Todo me sonaba prohibido. La sordidez se correspondía con la soledad de sentirme el único en mi especie. Con una ceguera que hoy me resulta hasta sospechosa, puedo decir que durante años me había perdido todas las referencias que me pudieran acercar, aunque sea un poco, a eso que tanto necesitaba. Como si fuera lejano, distante, de otro mundo escuchaba cada tanto que los espacios gays existían, que no éramos ni dos, ni tres. Yo no sé si influye el haberme criado en un barrio y no en el centro, pero la cuestión es que todo a mi alrededor parecía ser familias de clase media, chicas que hacían dieta y miraban las telenovelas del momento y pibes que sólo se interesaban por jugar a la pelota.
En el medio de esa soledad, que era casi desesperanzada y que estaba plagada por verdaderos esfuerzos (casi todos inútiles) por intentar que no se note, empecé una pasantía laboral en pleno centro, allá por 1998. Como chico responsable que era (siempre impoluto en la escuela y con la tarea hecha), iba todos los días a trabajar y tomaba el tren en la estación Villa del Parque para bajar en Retiro y desde ahí subirme a la línea C del subte para llegar a la zona de Alsina y Bernardo de Irigoyen.

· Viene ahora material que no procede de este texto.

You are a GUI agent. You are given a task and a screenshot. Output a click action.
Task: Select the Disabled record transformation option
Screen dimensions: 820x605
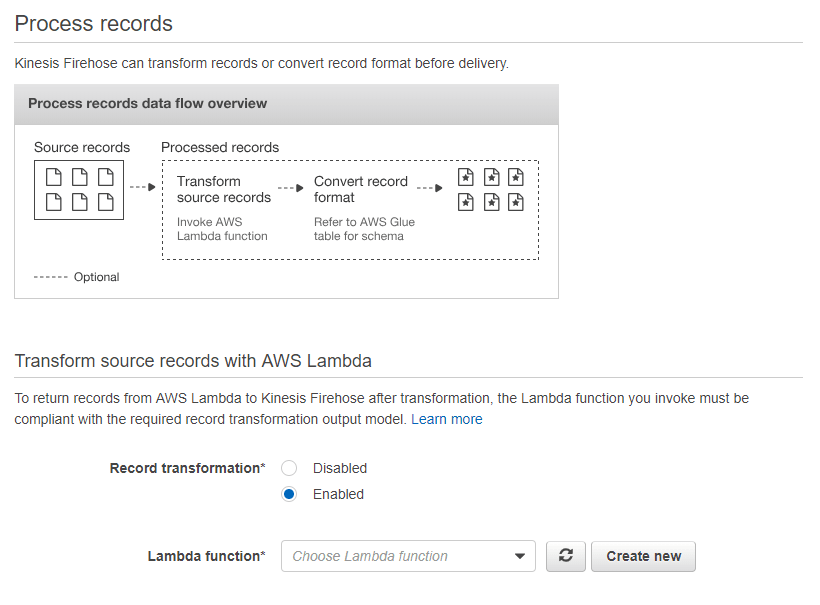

Embarcado en la casi despótica rutina cotidiana, no veía mucha más luz que la de un destino más o menos preestablecido y casi imposible de torcer, al menos en mi imaginario adolescente de entonces. Una de esas tardes, volviendo del laburo y casi sin querer, como de refilón, sin esperarlo y sin medir las consecuencias, miré a un costado (como si se hubiera corrido una anteojera) y vi en un puesto de revistas toda una sección dedicada a revistas porno gay. No eran las revistas en sí, no eran las imágenes eróticas de hombres que me llamaban como un imán, no era la utopía (que por supuesto no sucedió) de juntar coraje, parar y comprar una. Era toda una vida, era algo material, un papel impreso, gente involucrada, era un silencio que de repente mostraba algo que yo parecía no poder ver. Sudor frío, sensación de nervios, atracción inevitable y la necesidad de saber qué es lo que había ahí, cómo era, quién estaba, cómo se llegaba y, lo que es más complejo, como involucrarlo con mi vida. En algo tan poco significativo como un estante de revistas yo veía la síntesis de todo lo que nunca había podido encontrar, lo que nunca había podido tener. Era como si me llamara, a los gritos. Me interpelaba cada vez que pasaba, tarde a tarde.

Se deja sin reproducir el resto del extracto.